As shown in (Figure 2), there is a reduction in waist circumference, regarding "high risk" values, especially in the male population, from 62% at the beginning of the program to 19% at the end.
(Figure 3) shows an increase in patients with normal blood pressure (from 60% to 69%) with a significant reduction in patients with high blood pressure (from 14% to 7%).
Weight (N.62), mean (range) | 72.8 (41–110) kg |
BMI (N.59), mean (range)* | 25.21 (16.42–37.83) Kg/m2 |
underweight, n (%) | 2 (3.4%) |
Normo weight, n (%) | 35 (59.3%) |
overweight, n (%) | 12 (20.3%) |
obese, n (%) | 10 (16.9%) |
class I | 7 (70%) |
Class II | 3 (30%) |
Waist circumference (N.61), mean (range) | 89.0 (60-127) cm |
Male (N.21), mean (range) | 100.4 (88–127) cm |
Female (N.40), mean (range) | 83 (60–109) cm |
Waist circumference and risk ** | |
male (N.21) | |
normal (N.17) | 81% (96.8 cm) |
High risk (N.4) | 19% (115.5 cm) |
Female (N.40) | |
Normal (N.27) | 67.5% (76.2 cm) |
High risk (N.13) | 32.5% (97.3 cm |
Blood pressure | 118/74 mmHg |
≤120/80, n (%) | 40 (69.0%) |
120-130/80, n (%) | 14 (24.1%) |
>130/80, n (%) | 4 (6.9%) |
* BMI: underweight if <18.5, normal weight if 18.5–24.9, overweight if 25–29.9, obesity if> 30 (class I obesity if 30–34.9, class II obesity> 35; ** the Guidelines define waist circumference values> 102 cm for males,> 88 cm for females at high risk.
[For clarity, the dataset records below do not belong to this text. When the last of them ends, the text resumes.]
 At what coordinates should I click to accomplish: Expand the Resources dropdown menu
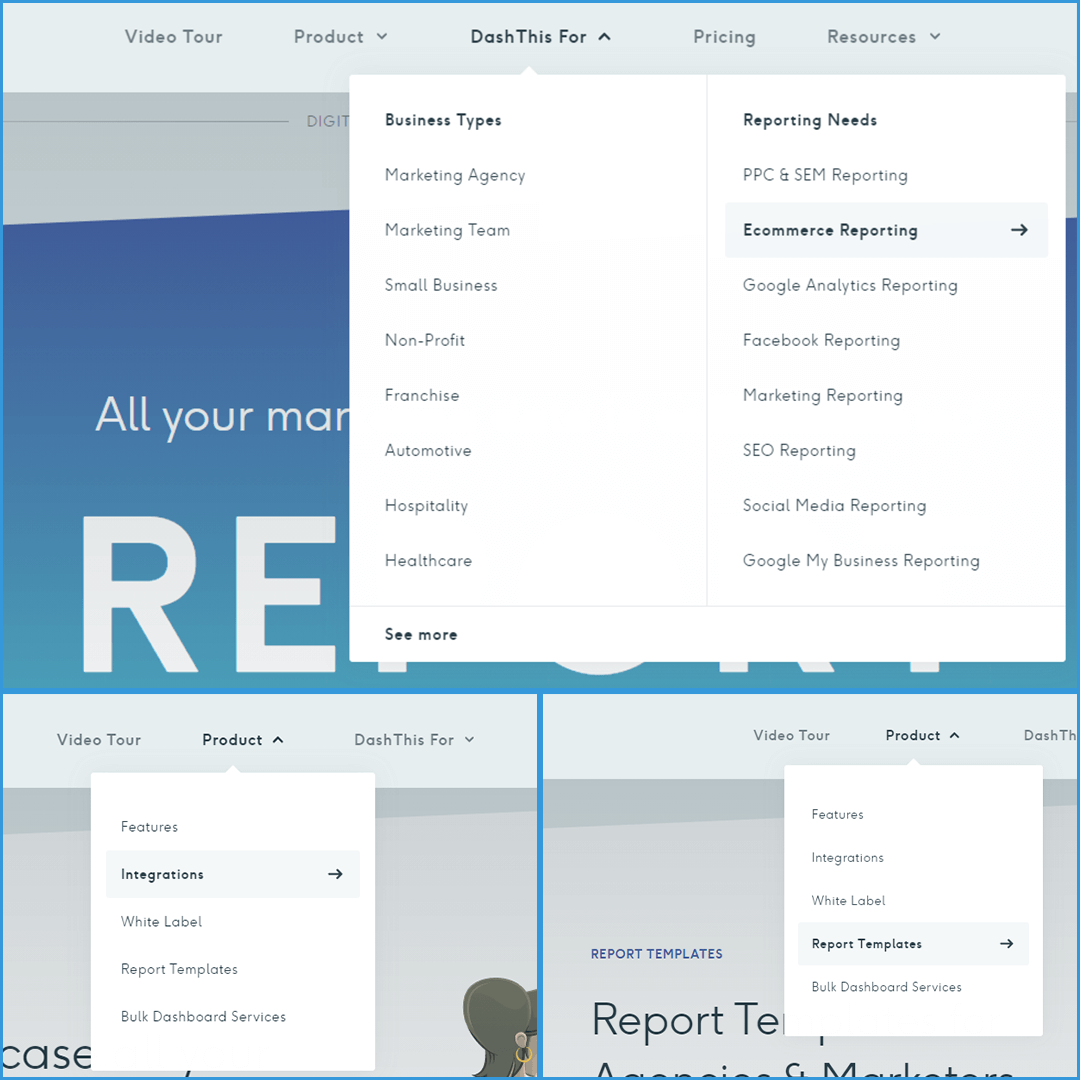(x=883, y=36)
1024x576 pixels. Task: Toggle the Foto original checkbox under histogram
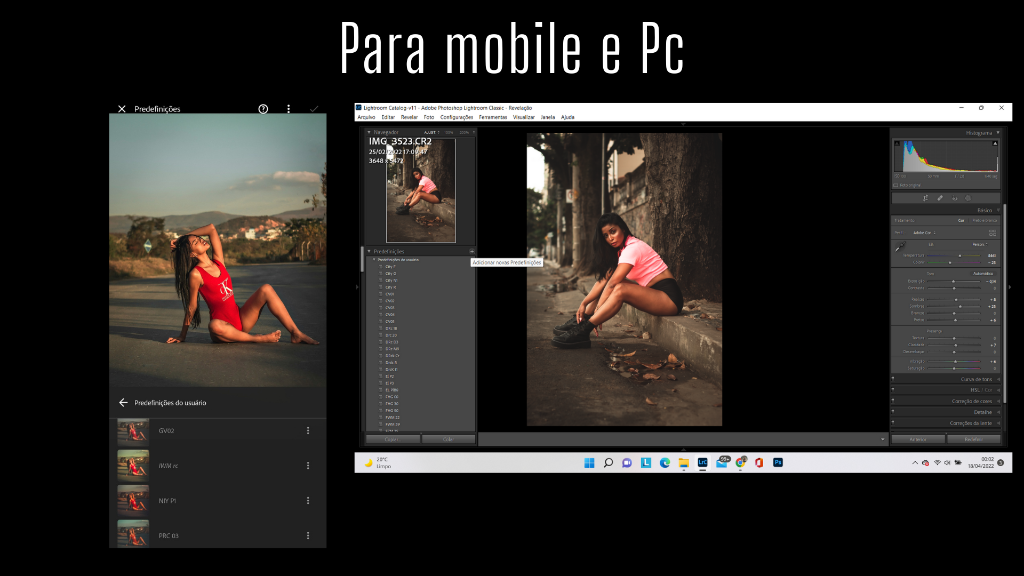[896, 185]

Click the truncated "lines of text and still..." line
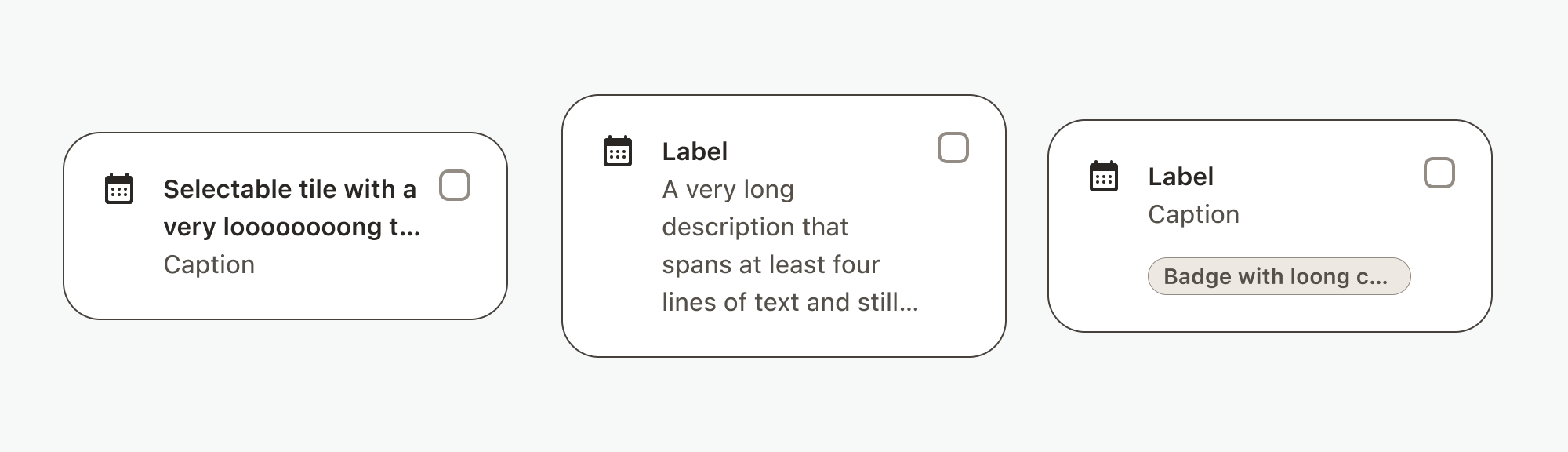pos(789,302)
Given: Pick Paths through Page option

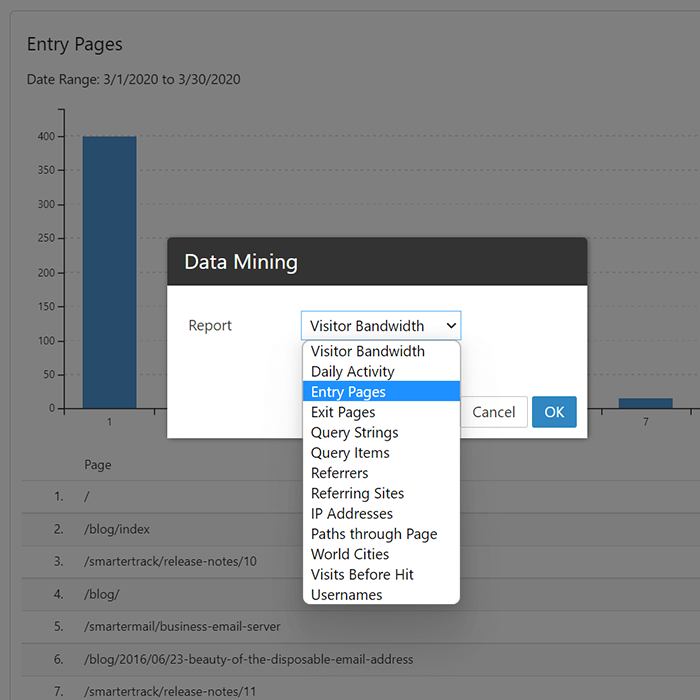Looking at the screenshot, I should (x=381, y=534).
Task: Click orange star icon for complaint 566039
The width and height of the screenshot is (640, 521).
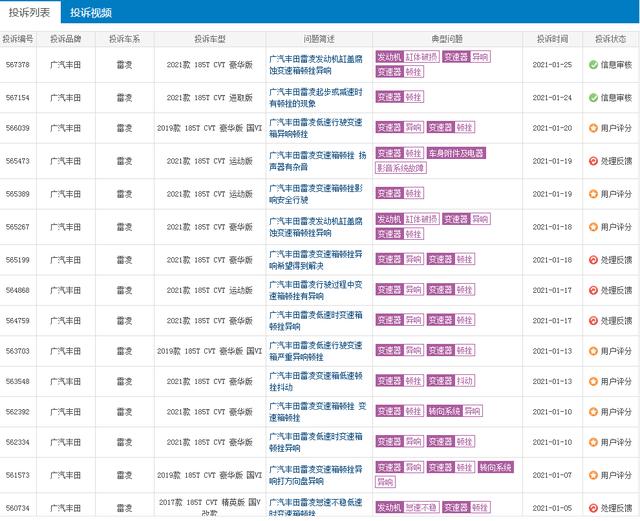Action: pos(593,128)
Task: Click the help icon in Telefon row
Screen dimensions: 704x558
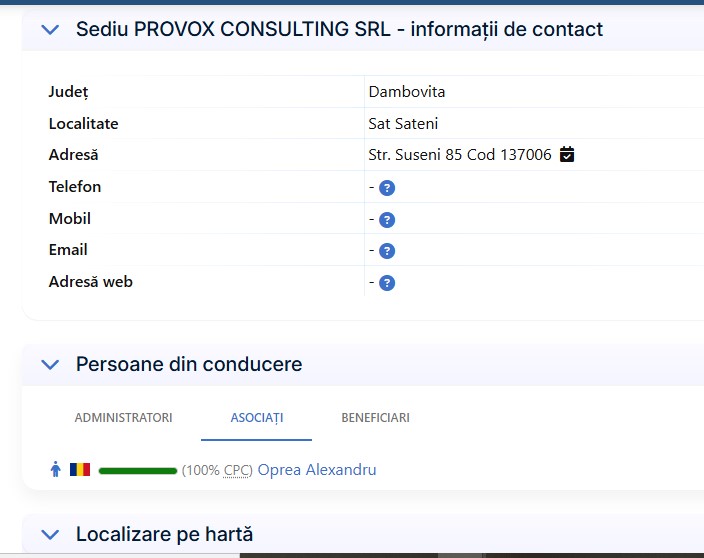Action: (387, 188)
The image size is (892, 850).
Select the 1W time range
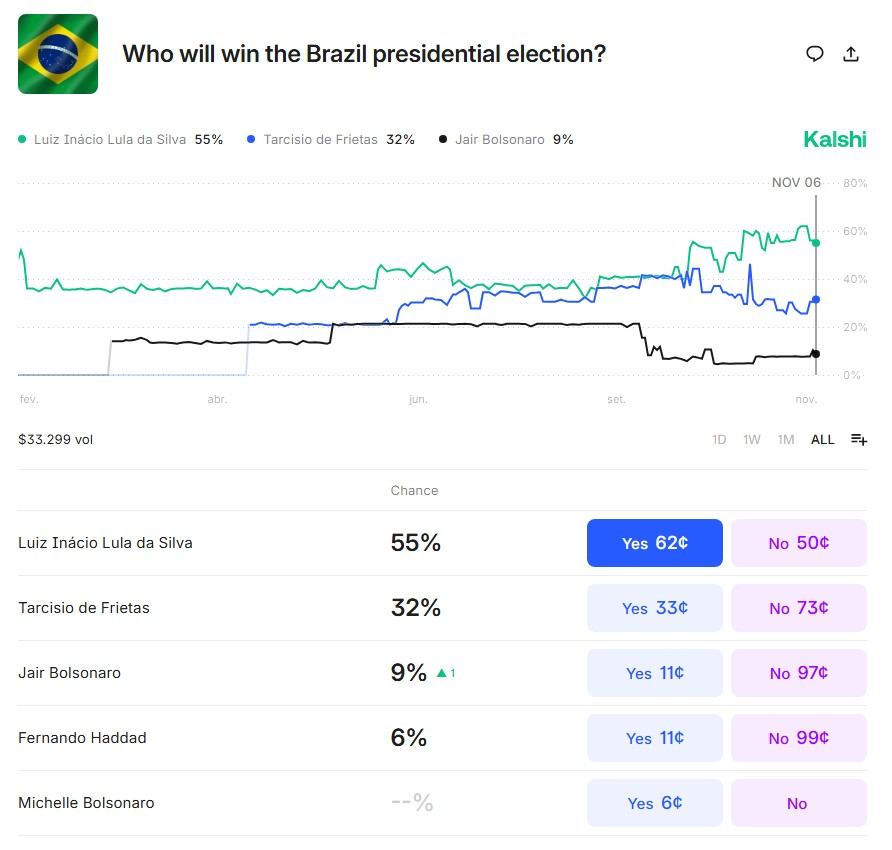coord(752,439)
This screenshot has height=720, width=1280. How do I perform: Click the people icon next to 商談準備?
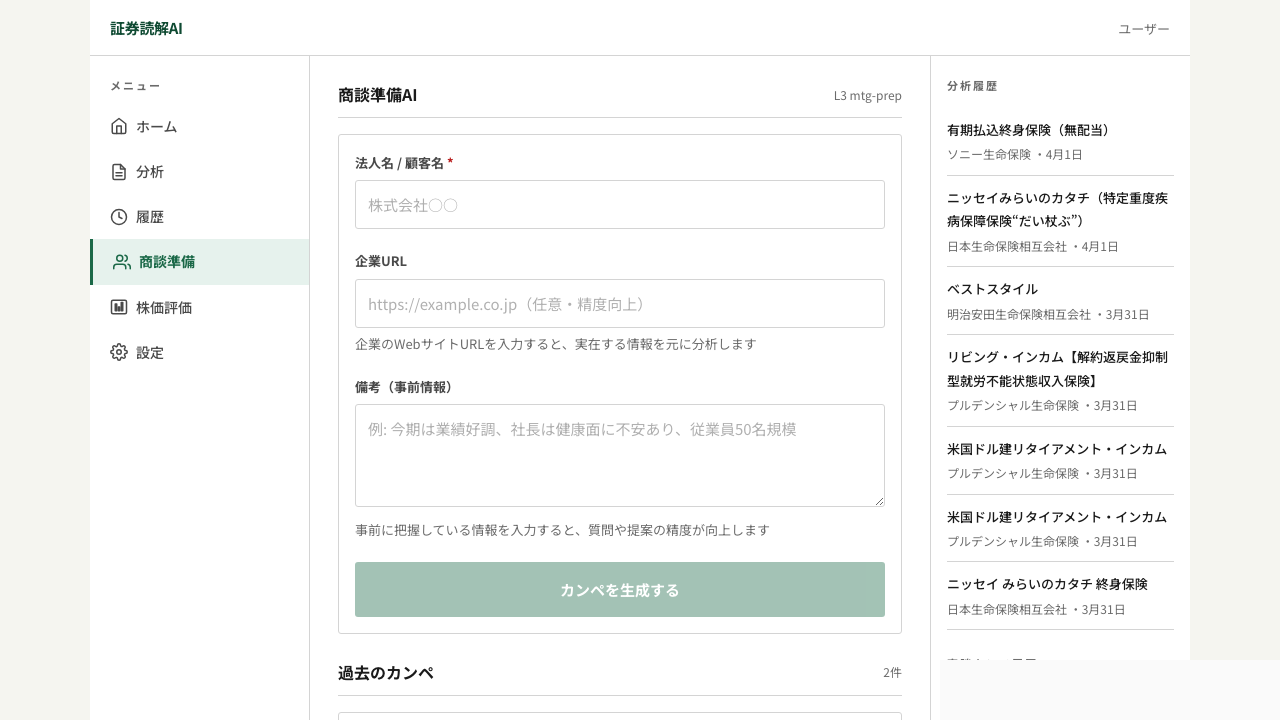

Characteristic | Time 0 | 12 months | Variation | P |
---|---|---|---|---|
Wieight, kg, mean (range) | 75.4 (43–112) | 72.8 (41–110) kg | -3.3% | 0.0006 |
BMI, Kg/m2, mean (range)* | 26.23 (17.22–38.57) | 25.21 (16.42–37.83) Kg/m2 | -3.4% | 0.0004 |
Waist circumference, cm, mean (range) | 93.4 (61-130) | 89.0 (60-127) cm | -4.1% | <0.0001 |
Arterious pressure | 120/80 mmHg | 118/74 mmHg | ||
sistolic, mmHg, mean (range) | 120.1 (80–149) | 117.8 (80–143) | -1.5% | 0.056 |
diastolic, mmHg, mean (range) | 76.10 (46–94) | 73.7 (48–96) | -2.4% | 0.019 |
100% of the patients concluded the study. In this pilot study, 80% of the patients registered a significant (p<0.05) reduction of the weight, 78% increased physical activity and 90% reported a better behavior measured with quality-of-life scores. Half of the patients stopped smoking and alcohol consumption and the remaining decreased number of daily cigarettes and alcohol consumption.
30% of the subject enrolled in the program were older than 70 years and didn't experience any femoral fracture over the one-year program.
Overall, all the patients experienced a significant decrease of the waist circumference and a trend to a reduction in the blood pressure which have been shown to correlate with decrease in cardiovascular and metabolic risk.
This preliminary study shows that a dedicated health program with specialized physician (coach) who follow strictly patients' diet and physical activity is a tool of primary prevention with low costs and high effectiveness over the time.